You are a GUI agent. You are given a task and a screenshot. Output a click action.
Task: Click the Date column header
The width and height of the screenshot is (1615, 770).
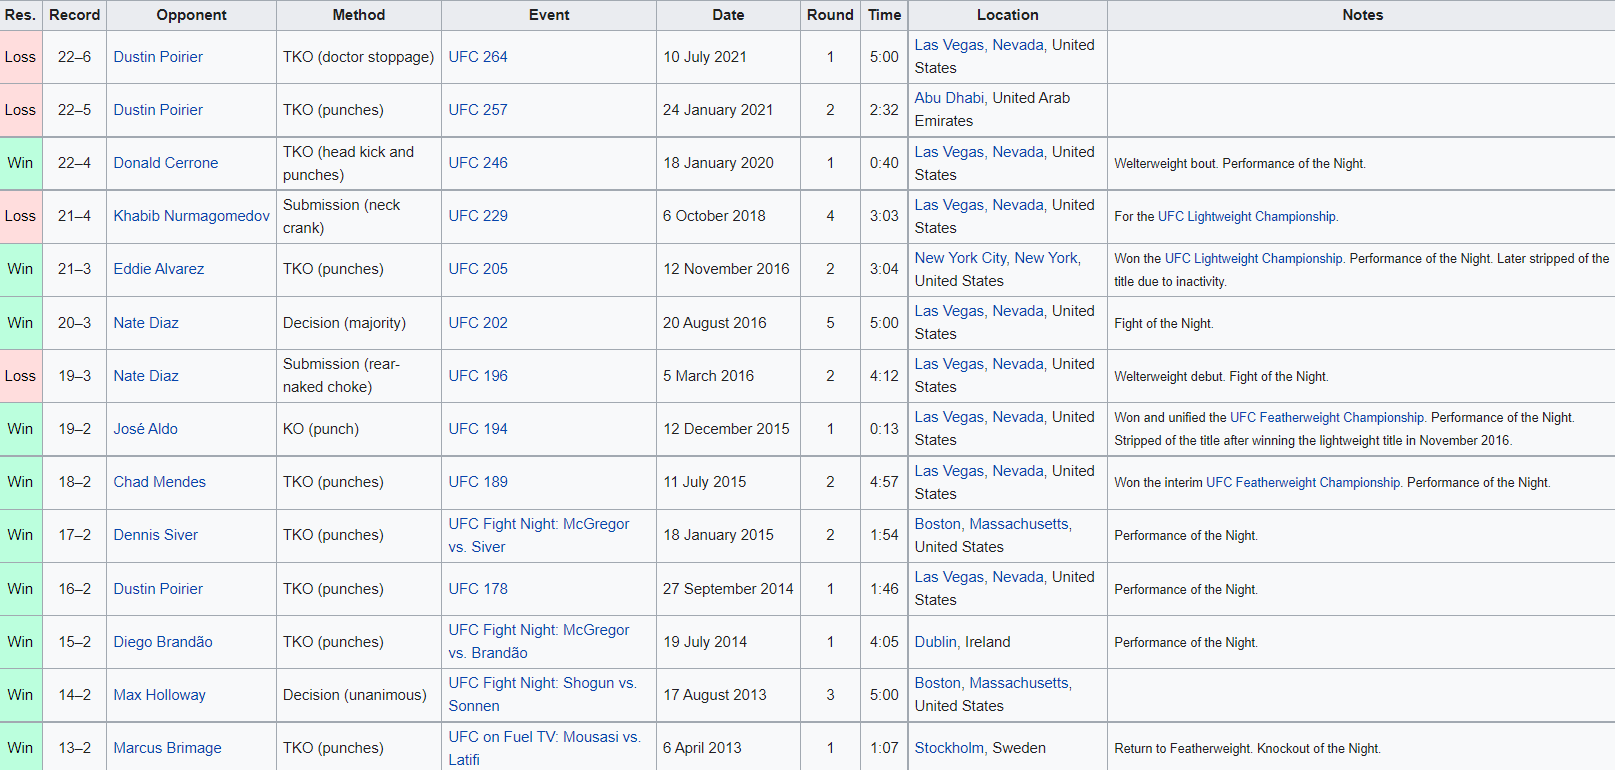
■ ■ ■ ■ ■
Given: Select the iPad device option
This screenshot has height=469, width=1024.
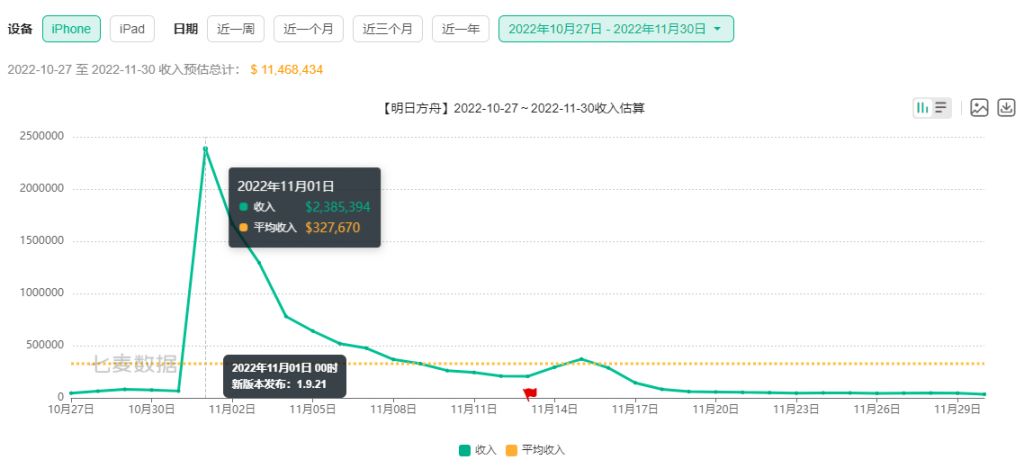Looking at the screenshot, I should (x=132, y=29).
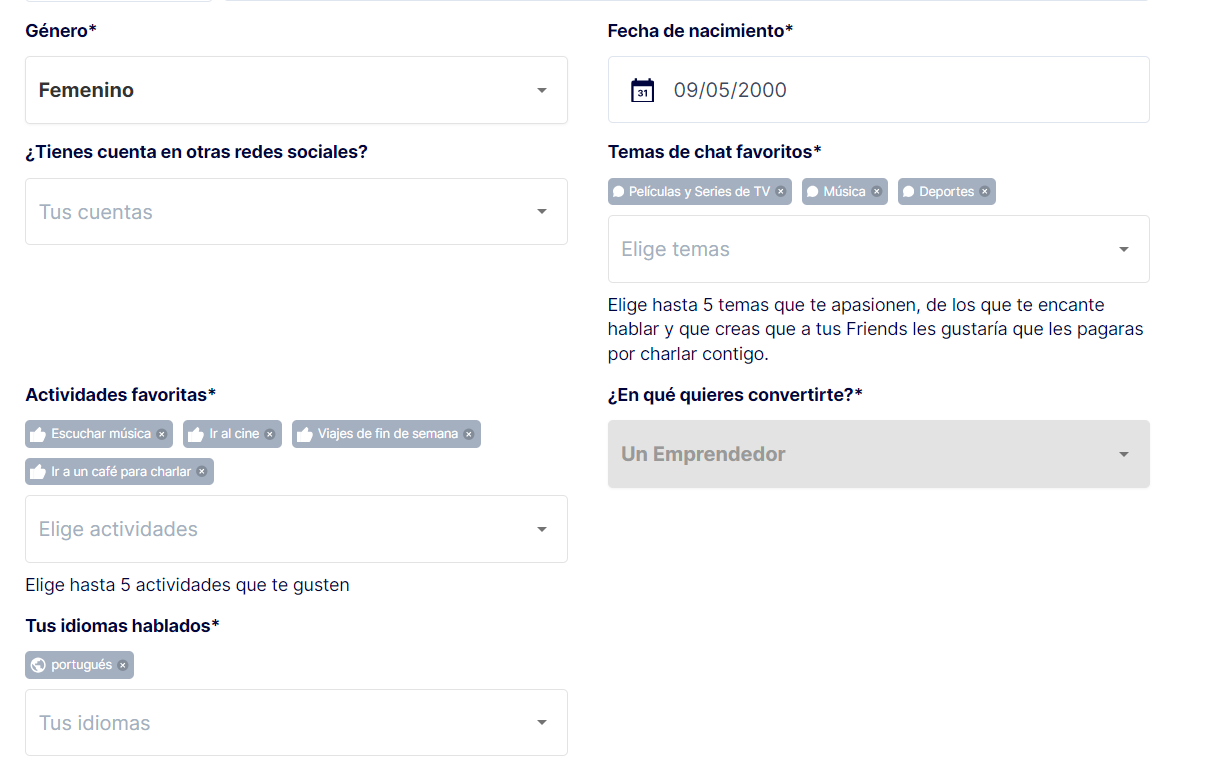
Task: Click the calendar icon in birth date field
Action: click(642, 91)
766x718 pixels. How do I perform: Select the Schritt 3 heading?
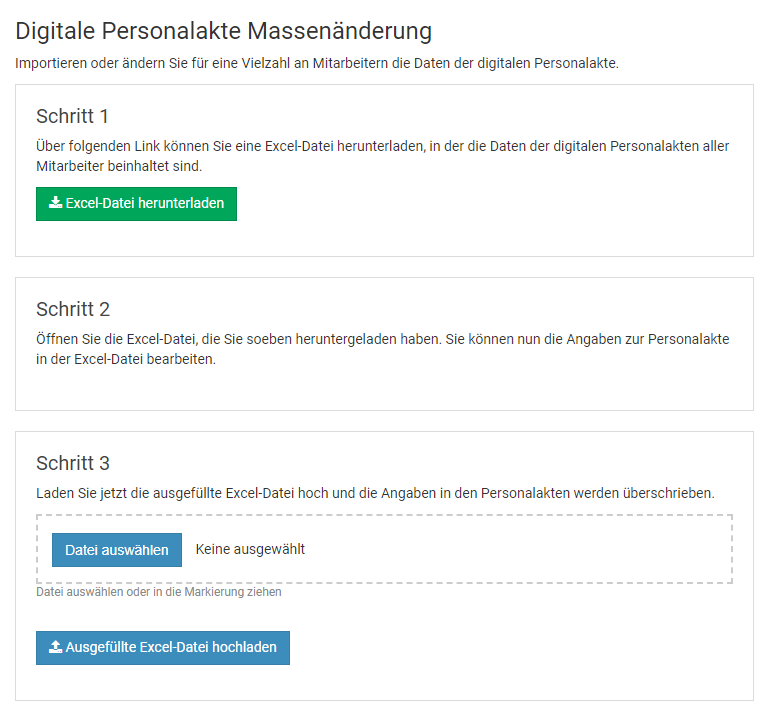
■ ■ ■ ■ ■
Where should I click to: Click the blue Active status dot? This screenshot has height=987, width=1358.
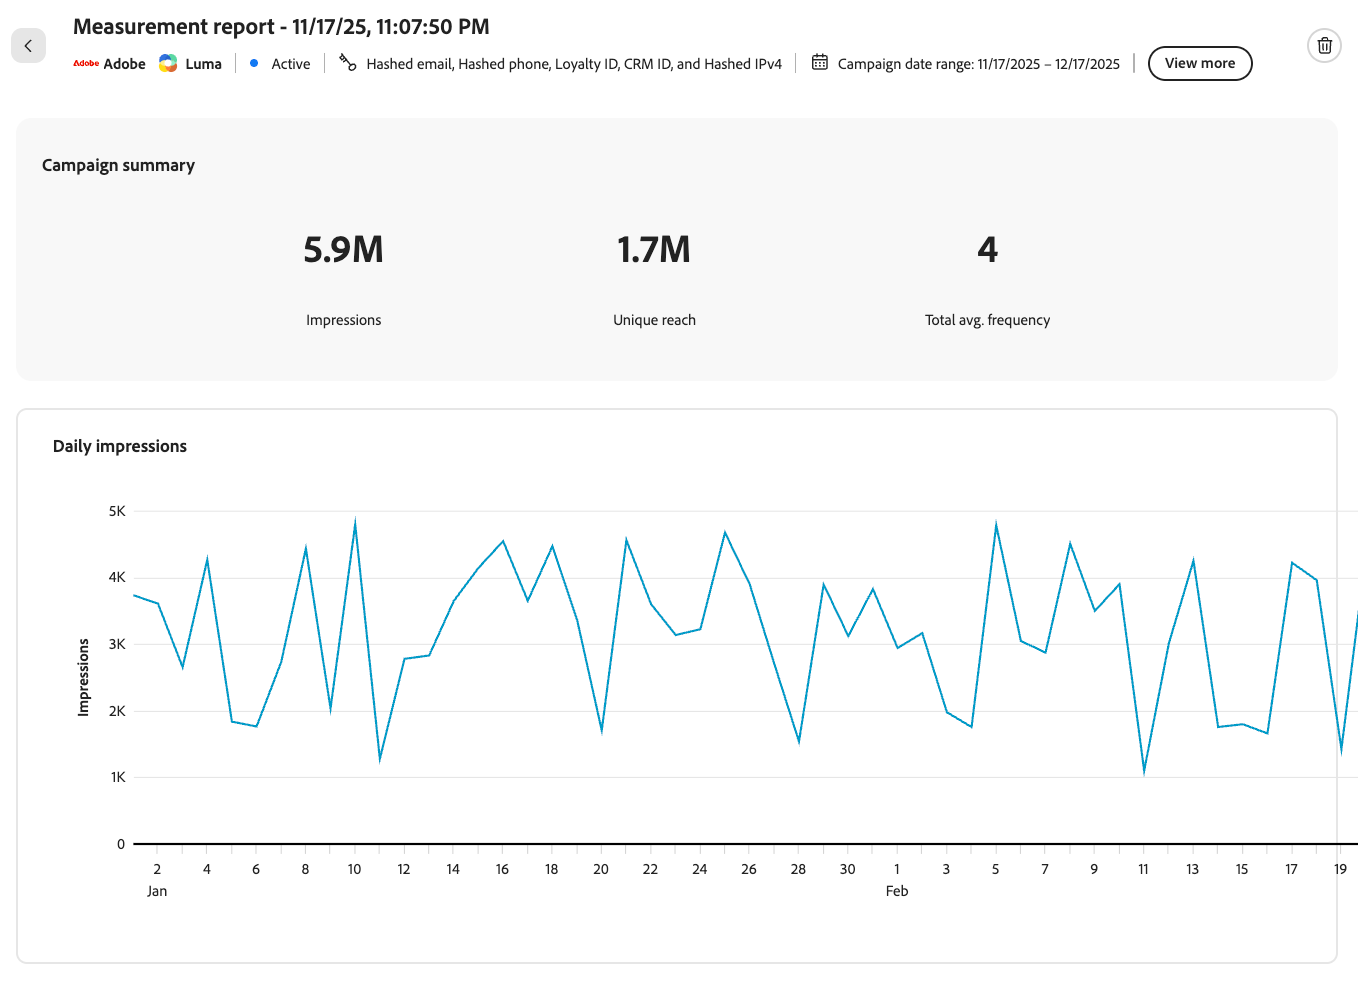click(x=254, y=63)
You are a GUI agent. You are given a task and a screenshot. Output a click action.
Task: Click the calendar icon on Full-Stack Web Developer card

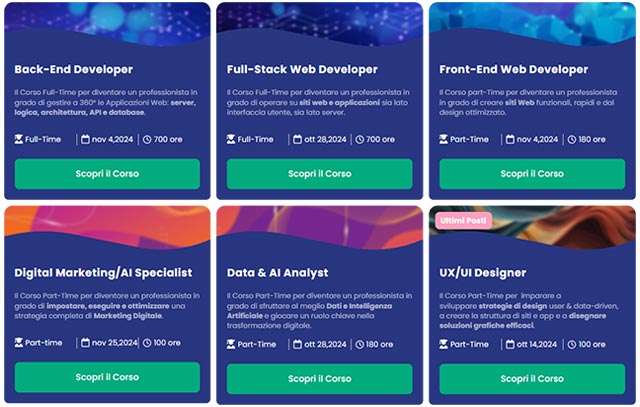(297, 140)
■ ■ ■ ■ ■
• **What you should do**
Only lines holding the word "Select" are wanted; copy each one from the listing.

• **Your response**
Given: Select the iPad device option
766x718 pixels. How do I perform: Select the Schritt 3 heading?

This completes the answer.